Pasolini l’hérétique

Le poète, penseur et cinéaste aurait 100 ans cette année. Des publications inédites et la ressortie de plusieurs films permettent de nous interroger sur l’actualité de son œuvre, toujours subversive.

La même aura céleste qu’Arthur Rimbaud entoure Pier Paolo Pasolini. En point d’orgue d’une œuvre poétique flamboyante, d’une série de films d’une singularité brûlante, sa mort tragique a définitivement scellé le mythe. Une mort aux allures de destin, d’autant que le poète l’avait plusieurs fois évoquée, lui qui pensait que le sens de l’existence s’ancrait dans notre dernier souffle : « Il est donc absolument nécessaire de mourir, écrivait-il dans -L’Expérience hérétique, car tant que nous sommes vivants, nous manquons de sens, et le langage de notre vie […] est intraduisible : un chaos de possibilités, une recherche de relations et de signifiés sans solution de continuité.
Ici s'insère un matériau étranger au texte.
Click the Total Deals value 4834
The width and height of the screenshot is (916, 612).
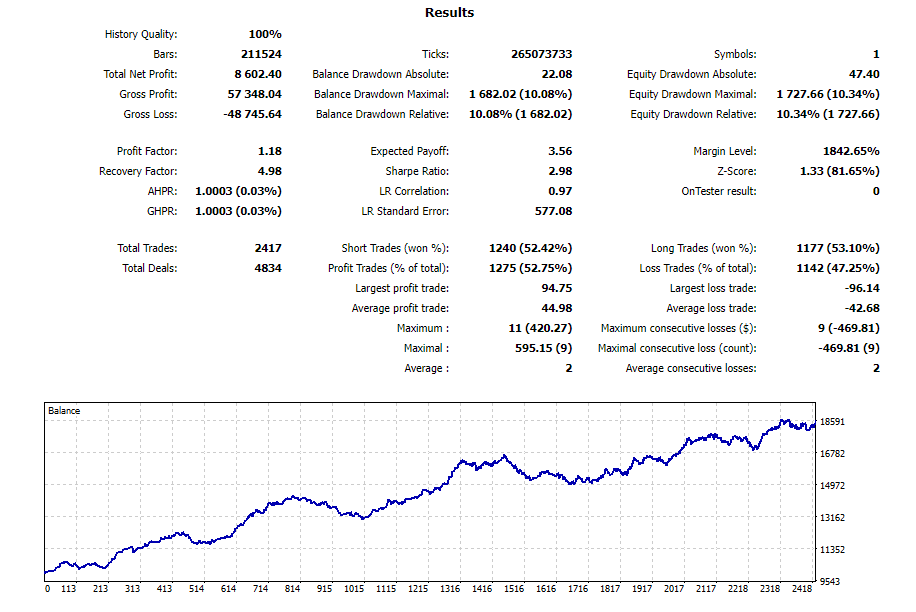click(267, 268)
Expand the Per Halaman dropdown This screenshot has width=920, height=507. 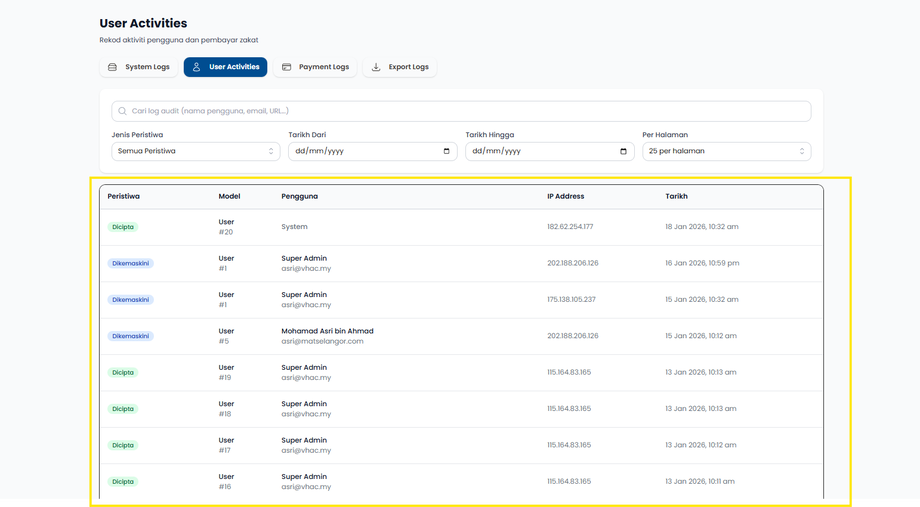(726, 151)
La mort accomplit un montage fulgurant de notre vie. »

Les circonstances de son assassinat, survenu sur la plage d’Ostie le 2 novembre 1975, restent en partie non élucidées. Dans la nouvelle édition de son excellente biographie, intitulée Pasolini, René de Ceccatty a ajouté un chapitre dressant précisément ce que l’on en sait, entre procès bâclé, revirements de témoignages et faits avérés. Comme l’auteur le souligne (en le regrettant car, à ses yeux, Pasolini relève à juste titre d’une tout autre dimension), ces pages se lisent comme un polar.
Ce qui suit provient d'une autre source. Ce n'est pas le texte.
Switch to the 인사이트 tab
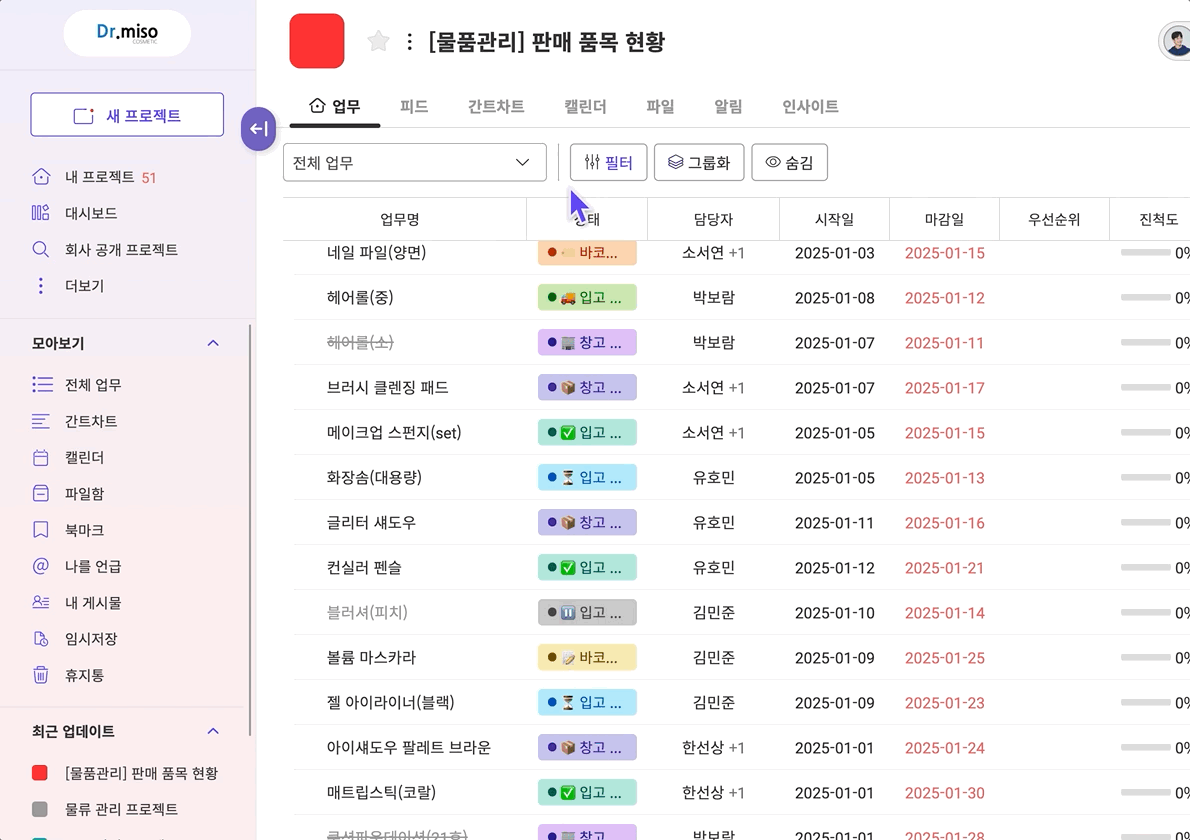 point(810,106)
Mettre au jour la vérité sur ce meurtre contribue à démythifier l’artiste et ainsi à le rendre plus proche, plus humain. Non pour ternir son éclat. Certains, depuis, s’en sont chargés. Comme, vingt ans après sa mort, Erri De Luca, déclarant – alors qu’il ne tarit plus d’éloges aujourd’hui : « Je n’ai pas réussi à terminer Ragazzi di vita[le premier roman de Pasolini, Les Ragazzi – NDLR] et je n’ai pas retenu un seul vers ou une seule phrase, mutilés de toute musique, réduits à la rédaction d’un procès-verbal d’une tempête d’humeur. » Mais afin de rendre cet éclat moins aveuglant. Écarter le mythe, c’est entrer dans l’œuvre de cet artiste penseur, « poète civil », comme Moravia le désignait, marxiste et mystique, sans crainte ni a priori. Une œuvre multiforme, aussi bien poétique, romanesque, cinématographique, critique et d’intervention politique, ayant une cohérence forte. Encore bien vivante, elle nous est nécessaire parce qu’elle aide à regarder la réalité en face, à ne pas céder au moralisme ni au dogmatisme, à penser contre nous-mêmes, à ne rien simplifier. Et à dégager Pasolini de ceux qui tentent de le récupérer.